The five students began trading e-mails and planning a united student relief effort even though the semester had not yet started, they had not worked together before and, in some cases, barely knew each other.
As Singh worked on the vigil, Hosein worked on getting volunteers to go door-to-door, asking for donations in the residence halls, and on setting up donation tables in the Coates Center and Mabee Hall.
Henderson worked with different University offices and on campus businesses so donations could be made using Tiger Bucks, the student electronic debit accounts. He would also be in charge of accounting for all the donations.
Ross worked with fraternities and sororities as they planned a benefit fund-raiser in the Tigers’ Den. And Ms. Martinez worked with the Trinity chapter of the American Medical Student Association to assemble health kits to send to the tsunami-ravaged region.
During the planning, Ms. Martinez told the others she was working with International Orthodox Christian Charities (IOCC), a humanitarian aid agency of Orthodox Christians. IOCC would take the health kits and send them to the crisis stricken region. While the Red Cross, UNICEF, and Doctor’s Without Borders could no longer guarantee that all donations would be used to help tsunami victims, IOCC assured Ms. Martinez that all funds would go to tsunami relief. The students agreed that IOCC would be the recipient of Trinity’s donations. The group had set a goal to raise $5,000 by the end of January.
As the days passed, the five main organizers were surprised and thankful for all the support they received. “The coolest thing was that everybody just came together,” Singh said. “I’ve been involved in lots of similar events on campus, and I never seen everybody so willing to help out. Everybody was asking me or Danny or Bryan, ‘What can we do to help?’ ”
The candlelight vigil was held on Jan. 12. Singh had asked Hosein, Henderson, Ms. Martinez, and University President Dr. John Brazil to speak during the half-hour service “It came together really well; we had an immense student turnout at the vigil. Rev. Nickle said between 300 and 500 students showed up,” Hosein said. Trinity students donated $1,200 during the vigil.
The other fund-raising efforts were also very successful. According to Henderson, $3,000 was raised from collections taken at the residence halls and the tables in Coates and Mabee. About $2,850 was collected through Tiger Bucks donations. The benefit fund-raiser held in the Tigers’ Den raised $2,000. In addition, Dr. Brazil, the president, gave $1,000 to the student relief effort. Overall, the students raised $10,000 (and 9 cents) in less than three weeks twice the amount set as the original goal.

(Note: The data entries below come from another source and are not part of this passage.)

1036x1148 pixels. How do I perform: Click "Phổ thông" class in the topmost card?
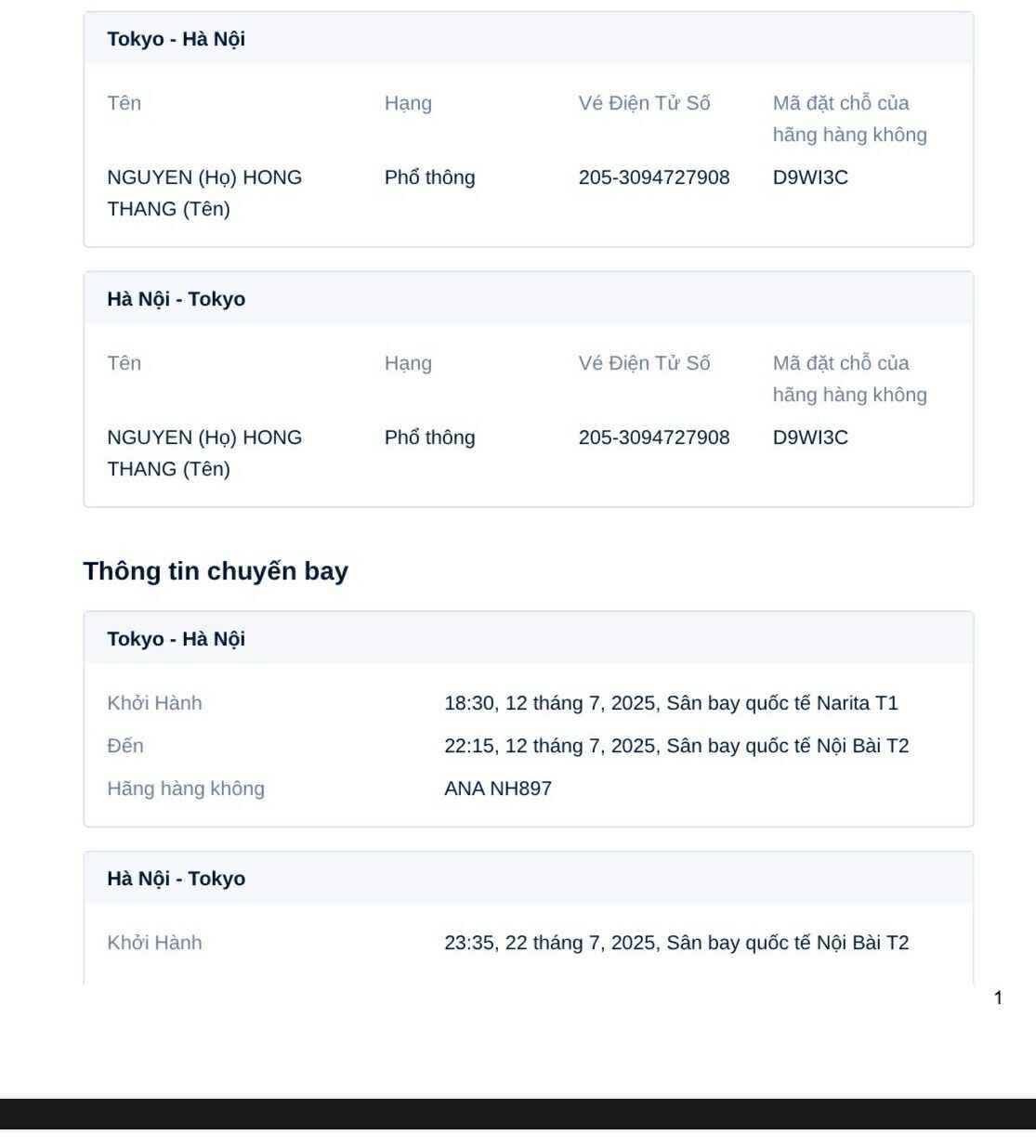pos(429,177)
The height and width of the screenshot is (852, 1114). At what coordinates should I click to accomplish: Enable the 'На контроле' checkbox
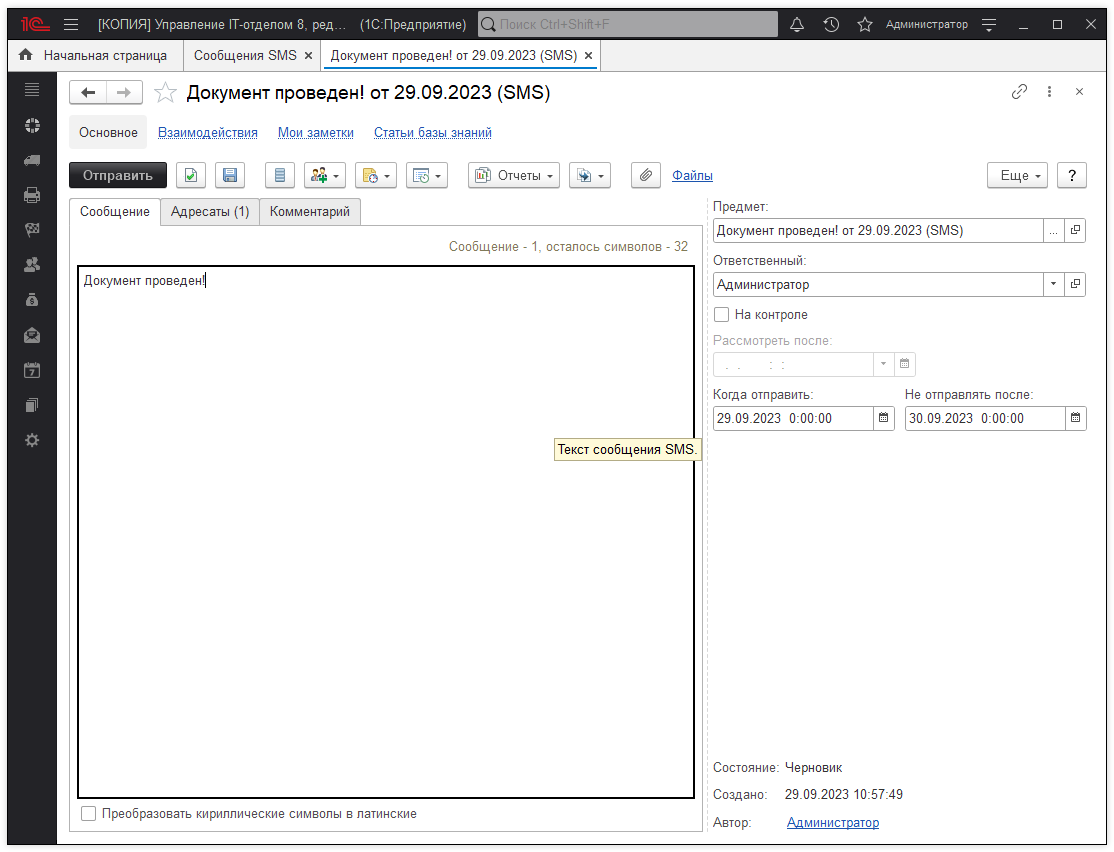coord(722,314)
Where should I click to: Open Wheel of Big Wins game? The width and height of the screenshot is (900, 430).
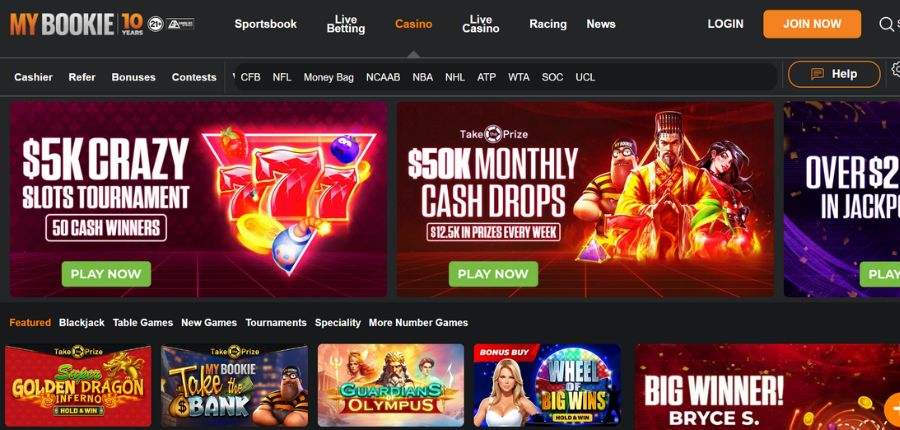click(547, 385)
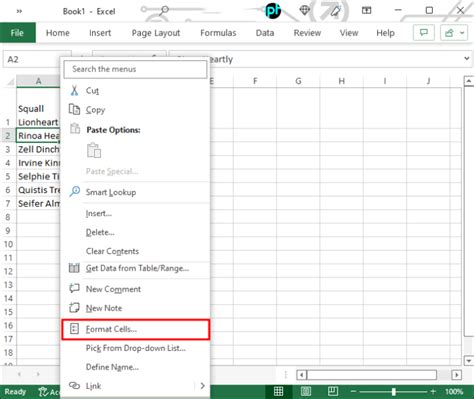Viewport: 474px width, 399px height.
Task: Expand the Link submenu arrow
Action: pos(202,386)
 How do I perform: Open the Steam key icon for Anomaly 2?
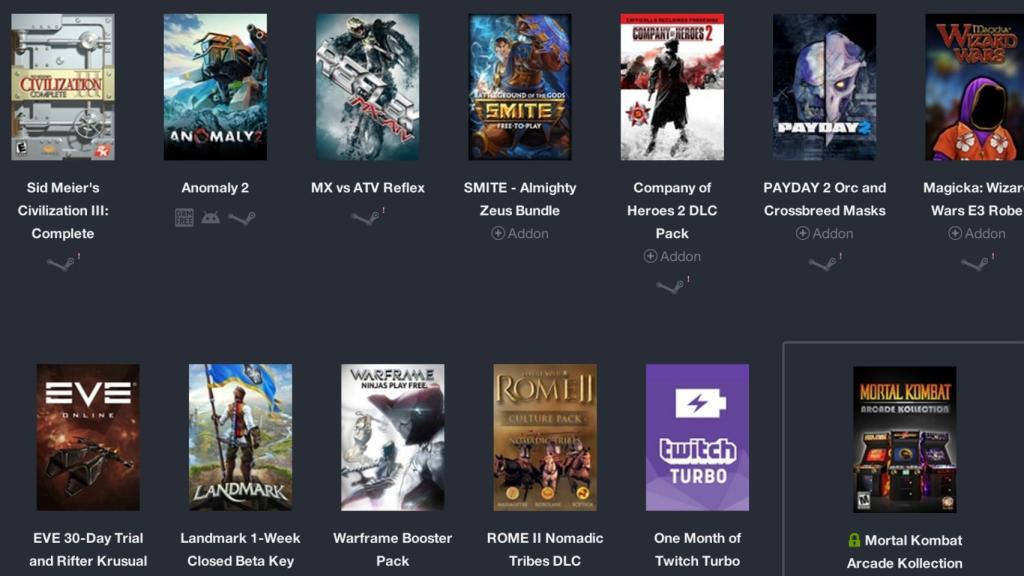pos(242,218)
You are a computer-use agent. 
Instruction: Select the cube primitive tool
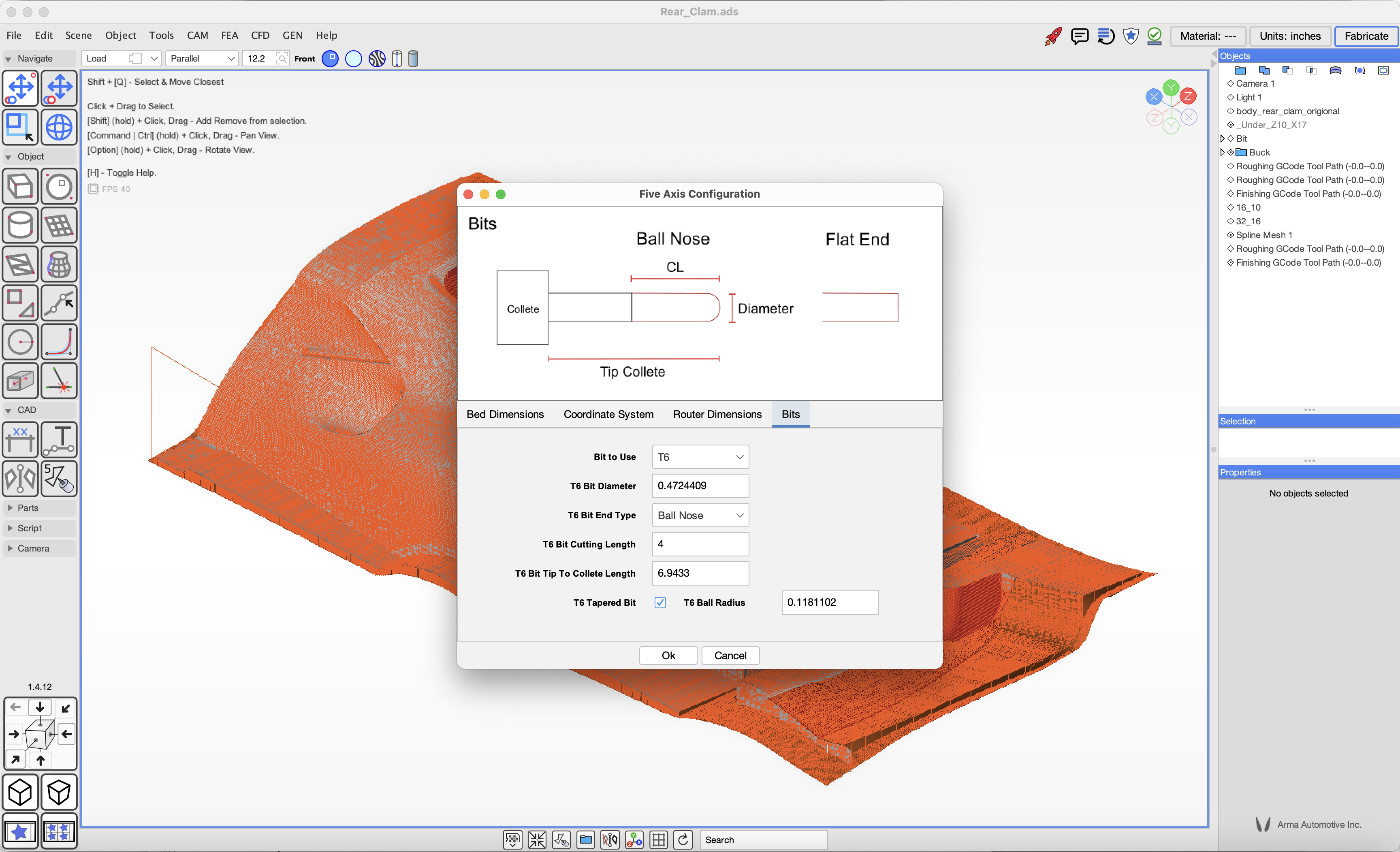click(20, 186)
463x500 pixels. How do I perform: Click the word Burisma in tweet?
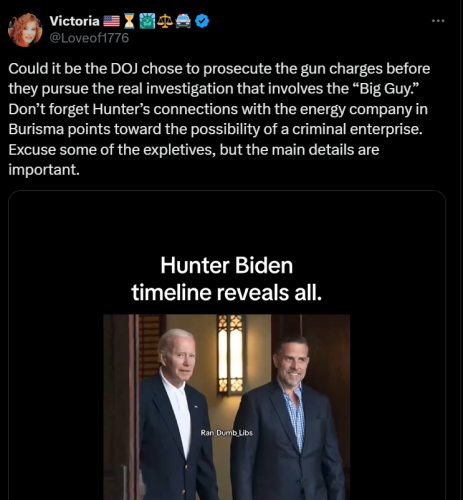coord(36,129)
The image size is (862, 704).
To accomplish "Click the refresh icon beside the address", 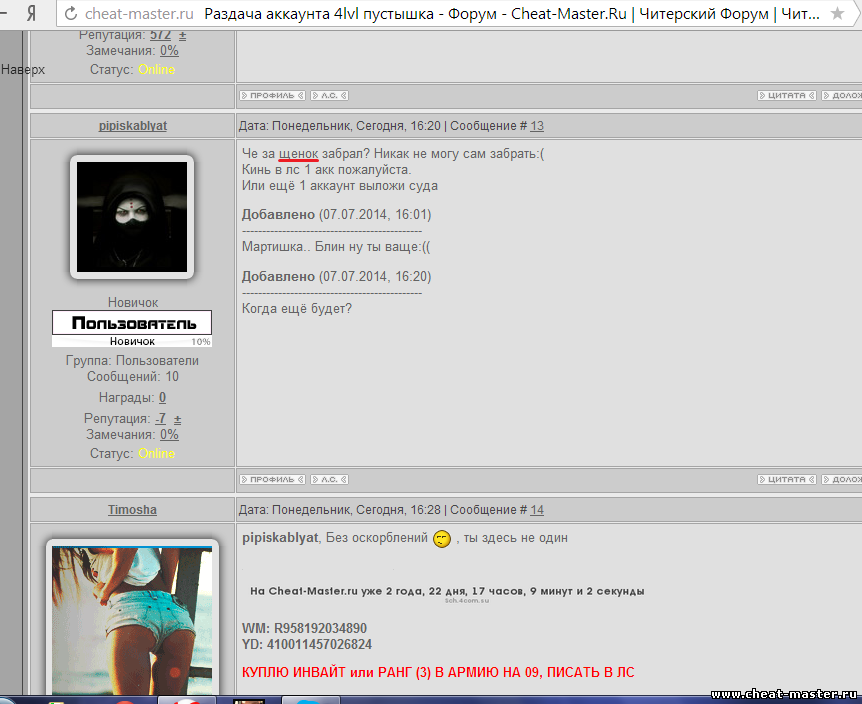I will (69, 14).

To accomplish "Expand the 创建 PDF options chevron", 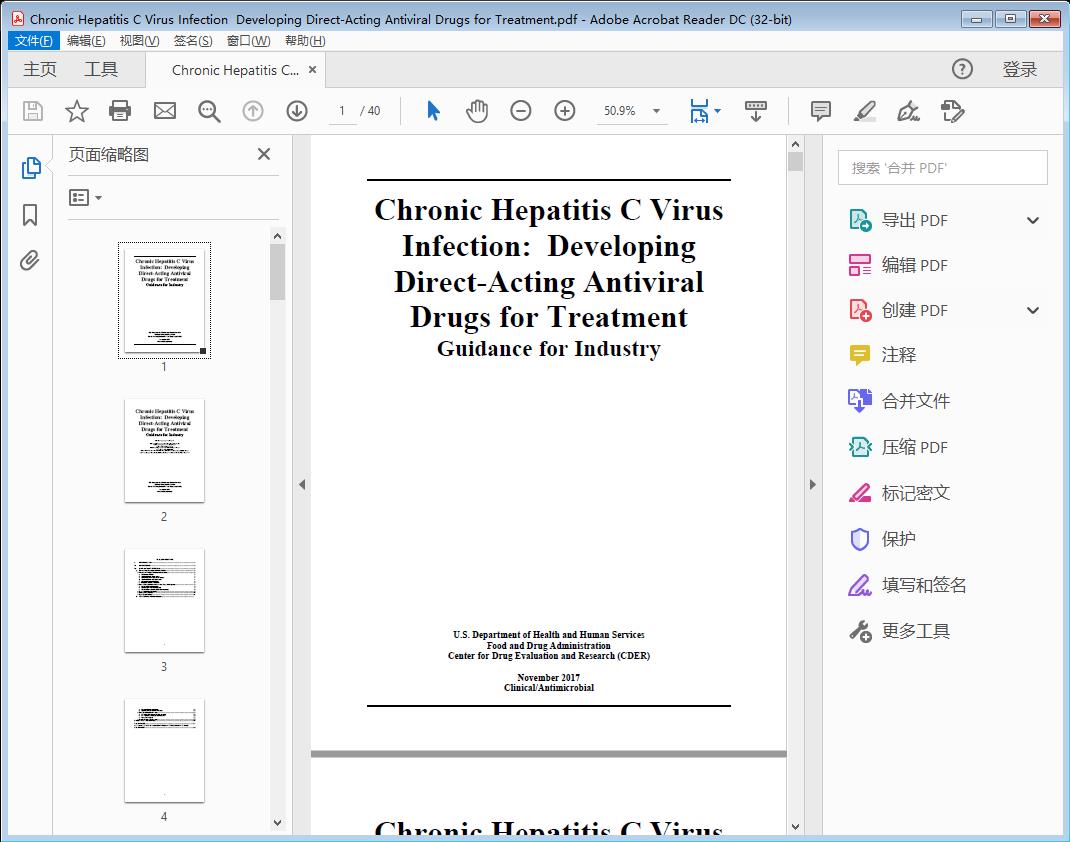I will click(x=1032, y=310).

“The kids there were very enthusiastic in doing what they did, and I thought it was a wonderful thing,” said Fr. Dan Suciu, St. Sophia pastor. “The students liked the fact that IOCC is a Christian organization that does charity without any conditions.”
As the student drive came to a close, Ms. Martinez had nothing but praise for the others who helped with the planning. “It was like a big weight being lifted off my shoulders,” she said. “I knew the campus was in good hands. With a cause that was as personal to me as this one was, I don’t think I would have trusted it with anyone else.”
“I had no doubt that whatever they did, it would be successful,” said David Tuttle, Dean of Students, about the students’ relief efforts. “Honestly, I just wanted to stay out of their way. They needed little institutional support. The students scheduled the events, set their goals, and promoted their cause. The students as a whole responded with a great outpouring of donations and showed that they were affected deeply by what happened.”
This story first appeared as a Trinity University news release and is provided courtesy of the Office of Public Relations.